[Date Prev][Date Next][Thread Prev][Thread Next][Date Index][Thread Index]
Re: [PATCH] decodetree: Open files with encoding='utf-8'
From: |
Philippe Mathieu-Daudé |
Subject: |
Re: [PATCH] decodetree: Open files with encoding='utf-8' |
Date: |
Fri, 8 Jan 2021 17:44:32 +0100 |
User-agent: |
Mozilla/5.0 (X11; Linux x86_64; rv:78.0) Gecko/20100101 Thunderbird/78.6.0 |
On 1/8/21 4:38 PM, Peter Maydell wrote:
> On Fri, 8 Jan 2021 at 15:16, Philippe Mathieu-Daudé <f4bug@amsat.org> wrote:
>>
>> When decodetree.py was added in commit 568ae7efae7, QEMU was
>> using Python 2 which happily reads UTF-8 files in text mode.

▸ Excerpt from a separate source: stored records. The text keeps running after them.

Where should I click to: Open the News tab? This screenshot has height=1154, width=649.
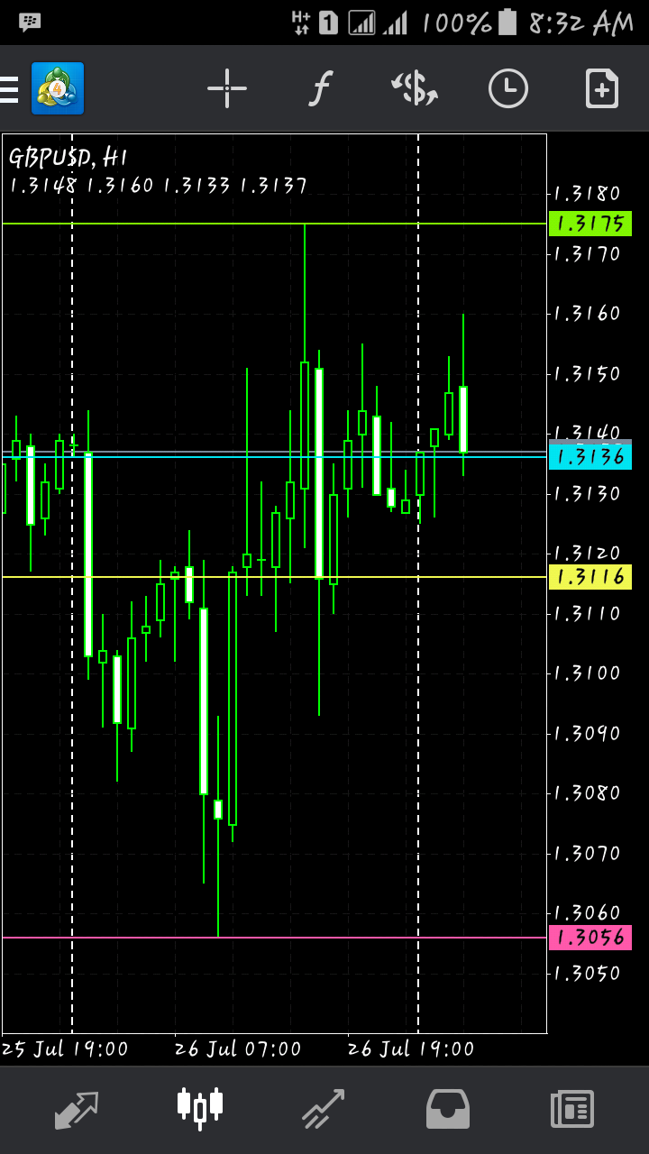pos(572,1109)
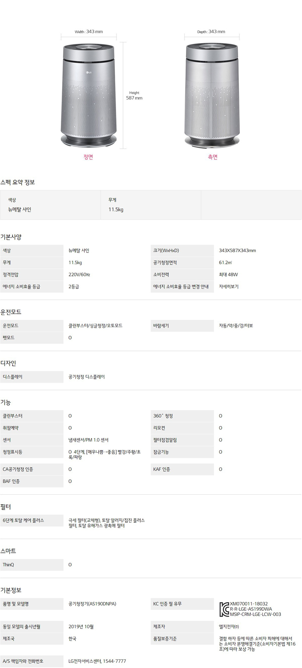Click the 기능 section heading
The height and width of the screenshot is (668, 302).
pyautogui.click(x=6, y=402)
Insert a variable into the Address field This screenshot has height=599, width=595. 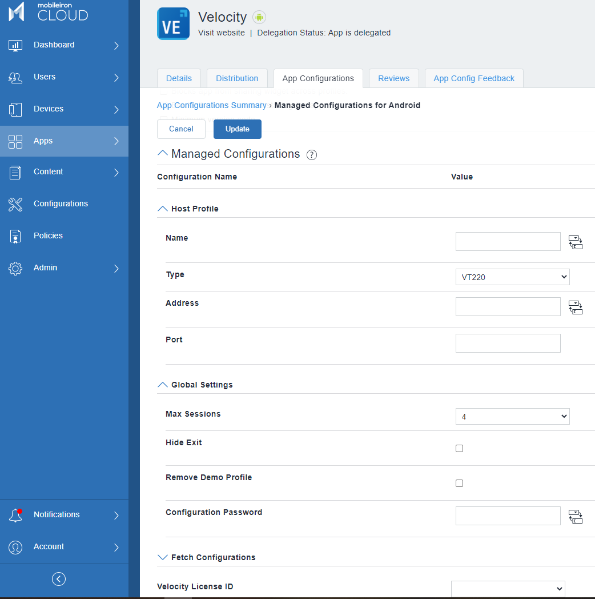click(576, 308)
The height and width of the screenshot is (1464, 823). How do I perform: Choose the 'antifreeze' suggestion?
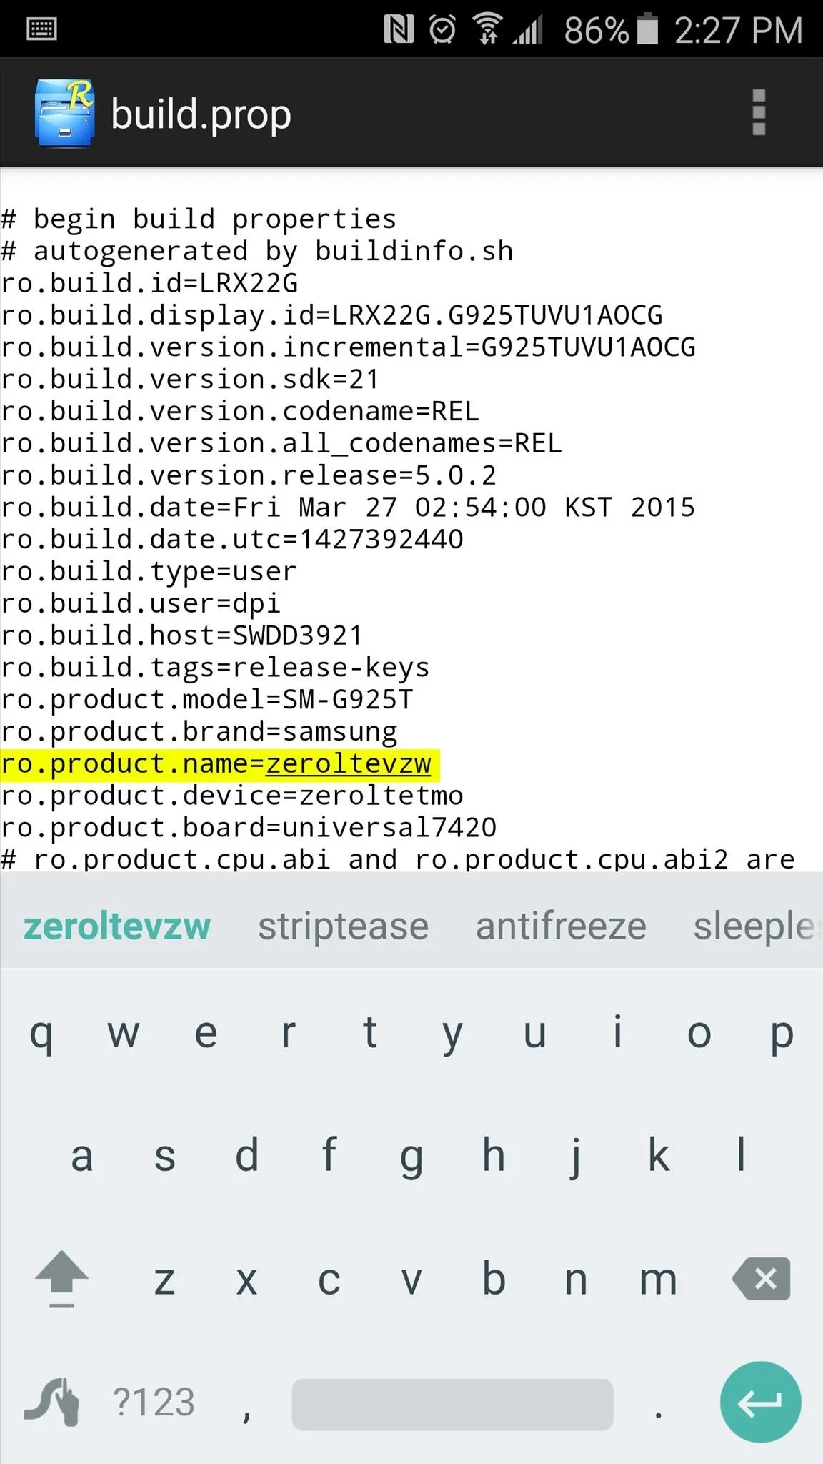click(561, 926)
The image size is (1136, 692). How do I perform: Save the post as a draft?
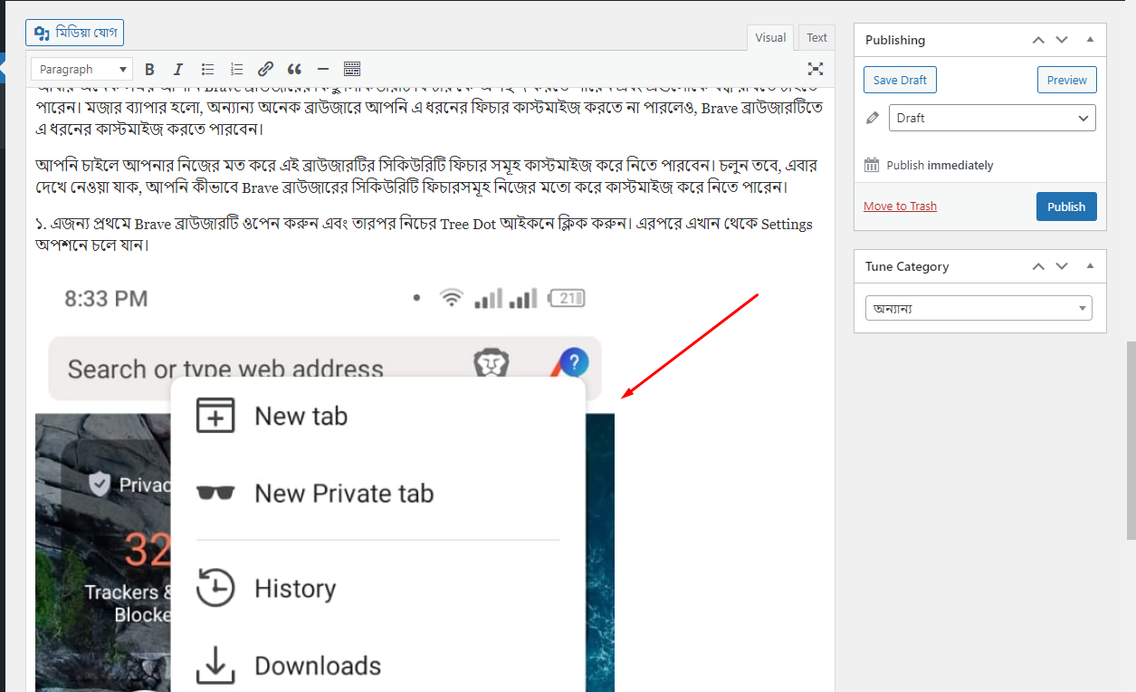[x=900, y=80]
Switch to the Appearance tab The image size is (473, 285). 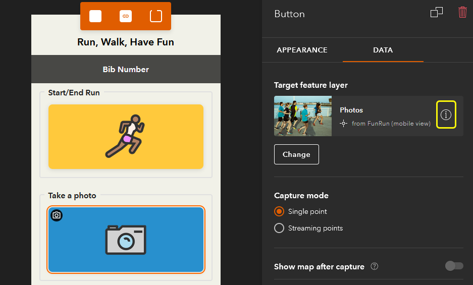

>> Python 3 requires either UTF-8 locale or an explicit encoding
>> passed to open(). Now that Python 3 is required, explicit
>> UTF-8 encoding for decodetree sources.
>>
>> This fixes:
>>
>> $ /usr/bin/python3 scripts/decodetree.py test.decode
>> Traceback (most recent call last):
>> File "scripts/decodetree.py", line 1397, in <module>
>> main()
>> File "scripts/decodetree.py", line 1308, in main
>> parse_file(f, toppat)
>> File "scripts/decodetree.py", line 994, in parse_file
>> for line in f:
>> File "/usr/lib/python3.6/encodings/ascii.py", line 26, in decode
>> return codecs.ascii_decode(input, self.errors)[0]
>> UnicodeDecodeError: 'ascii' codec can't decode byte 0xc3 in position 80:
>> ordinal not in range(128)
>>
>> Reported-by: Peter Maydell <peter.maydell@linaro.org>
>> Signed-off-by: Philippe Mathieu-Daudé <f4bug@amsat.org>
>> ---
>> scripts/decodetree.py | 2 +-
>> 1 file changed, 1 insertion(+), 1 deletion(-)
>>
>> diff --git a/scripts/decodetree.py b/scripts/decodetree.py
>> index 47aa9caf6d1..fa40903cff1 100644
>> --- a/scripts/decodetree.py
>> +++ b/scripts/decodetree.py
>> @@ -1304,7 +1304,7 @@ def main():
>>
>> for filename in args:
>> input_file = filename
>> - f = open(filename, 'r')
>> + f = open(filename, 'r', encoding='utf-8')
>> parse_file(f, toppat)
>> f.close()
>
> Should we also be opening the output file explicitly as
> utf-8 ? (How do we say "write to sys.stdout as utf-8" for
> the case where we're doing that?)
I have been wondering about it, but the content written
in the output file is plain C code using only ASCII,
which any locale is able to process. But indeed maybe
we prefer ignore the user locale... I'm not sure.